ASSIGNMENT => Could you print every entry below exactly as given?

- - - -

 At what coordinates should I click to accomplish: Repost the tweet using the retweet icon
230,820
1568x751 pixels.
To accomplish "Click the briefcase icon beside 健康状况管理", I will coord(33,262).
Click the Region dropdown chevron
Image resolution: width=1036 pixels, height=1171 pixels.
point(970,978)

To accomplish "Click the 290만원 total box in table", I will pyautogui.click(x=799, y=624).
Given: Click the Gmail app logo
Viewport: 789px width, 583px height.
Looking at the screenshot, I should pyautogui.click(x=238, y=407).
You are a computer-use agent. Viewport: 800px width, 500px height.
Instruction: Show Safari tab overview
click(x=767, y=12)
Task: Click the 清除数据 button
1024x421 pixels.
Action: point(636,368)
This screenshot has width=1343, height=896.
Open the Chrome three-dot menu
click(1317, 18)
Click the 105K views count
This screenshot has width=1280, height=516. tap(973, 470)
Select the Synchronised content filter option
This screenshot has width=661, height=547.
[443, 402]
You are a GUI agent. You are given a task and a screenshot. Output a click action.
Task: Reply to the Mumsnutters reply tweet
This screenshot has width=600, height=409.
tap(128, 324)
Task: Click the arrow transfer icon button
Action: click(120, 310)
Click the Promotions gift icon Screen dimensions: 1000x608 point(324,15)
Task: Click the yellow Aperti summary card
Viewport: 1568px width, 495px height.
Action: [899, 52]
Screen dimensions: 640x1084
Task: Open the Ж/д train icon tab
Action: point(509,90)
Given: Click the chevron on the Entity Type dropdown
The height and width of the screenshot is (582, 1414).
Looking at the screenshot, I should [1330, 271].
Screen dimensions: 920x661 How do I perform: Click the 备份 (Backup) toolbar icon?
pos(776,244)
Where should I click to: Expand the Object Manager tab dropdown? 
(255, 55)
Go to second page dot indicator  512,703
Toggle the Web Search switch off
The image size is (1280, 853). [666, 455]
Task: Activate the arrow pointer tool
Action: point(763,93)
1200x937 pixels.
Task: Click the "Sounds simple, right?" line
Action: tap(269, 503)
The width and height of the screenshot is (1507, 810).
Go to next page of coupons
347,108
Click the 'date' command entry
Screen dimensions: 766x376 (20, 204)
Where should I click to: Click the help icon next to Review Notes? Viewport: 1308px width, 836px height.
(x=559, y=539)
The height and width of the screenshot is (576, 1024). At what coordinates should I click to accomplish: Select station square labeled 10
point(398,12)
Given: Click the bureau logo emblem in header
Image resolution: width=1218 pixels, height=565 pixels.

- - - -

RESPONSE =>
 At what coordinates should I click to accomplish: Repost the tweet using the retweet icon
230,820
1568x751 pixels.
To accomplish "Click the briefcase icon beside 健康状况管理", I will coord(33,262).
Click the Region dropdown chevron
Image resolution: width=1036 pixels, height=1171 pixels.
point(970,978)

To accomplish "Click the 290만원 total box in table", I will pyautogui.click(x=799, y=624).
Given: Click the Gmail app logo
Viewport: 789px width, 583px height.
Looking at the screenshot, I should pyautogui.click(x=238, y=407).
You are a computer-use agent. Viewport: 800px width, 500px height.
Instruction: Show Safari tab overview
click(x=767, y=12)
Task: Click the 清除数据 button
1024x421 pixels.
Action: point(636,368)
This screenshot has width=1343, height=896.
Open the Chrome three-dot menu
click(1317, 18)
Click the 105K views count
This screenshot has width=1280, height=516. tap(973, 470)
Select the Synchronised content filter option
This screenshot has width=661, height=547.
[443, 402]
You are a GUI agent. You are given a task and a screenshot. Output a click action.
Task: Reply to the Mumsnutters reply tweet
This screenshot has width=600, height=409.
tap(128, 324)
Task: Click the arrow transfer icon button
Action: click(120, 310)
Click the Promotions gift icon Screen dimensions: 1000x608 point(324,15)
Task: Click the yellow Aperti summary card
Viewport: 1568px width, 495px height.
Action: [899, 52]
Screen dimensions: 640x1084
Task: Open the Ж/д train icon tab
Action: point(509,90)
Given: Click the chevron on the Entity Type dropdown
The height and width of the screenshot is (582, 1414).
Looking at the screenshot, I should [1330, 271].
Screen dimensions: 920x661 How do I perform: Click the 备份 (Backup) toolbar icon?
pos(776,244)
Where should I click to: Expand the Object Manager tab dropdown? 
(255, 55)
Go to second page dot indicator  512,703
Toggle the Web Search switch off
The image size is (1280, 853). [666, 455]
Task: Activate the arrow pointer tool
Action: point(763,93)
1200x937 pixels.
Task: Click the "Sounds simple, right?" line
Action: tap(269, 503)
The width and height of the screenshot is (1507, 810).
Go to next page of coupons
347,108
Click the 'date' command entry
Screen dimensions: 766x376 (20, 204)
Where should I click to: Click the help icon next to Review Notes? Viewport: 1308px width, 836px height.
(x=559, y=539)
The height and width of the screenshot is (576, 1024). At what coordinates should I click to accomplish: Select station square labeled 10
point(398,12)
Given: Click the bureau logo emblem in header
Image resolution: width=1218 pixels, height=565 pixels.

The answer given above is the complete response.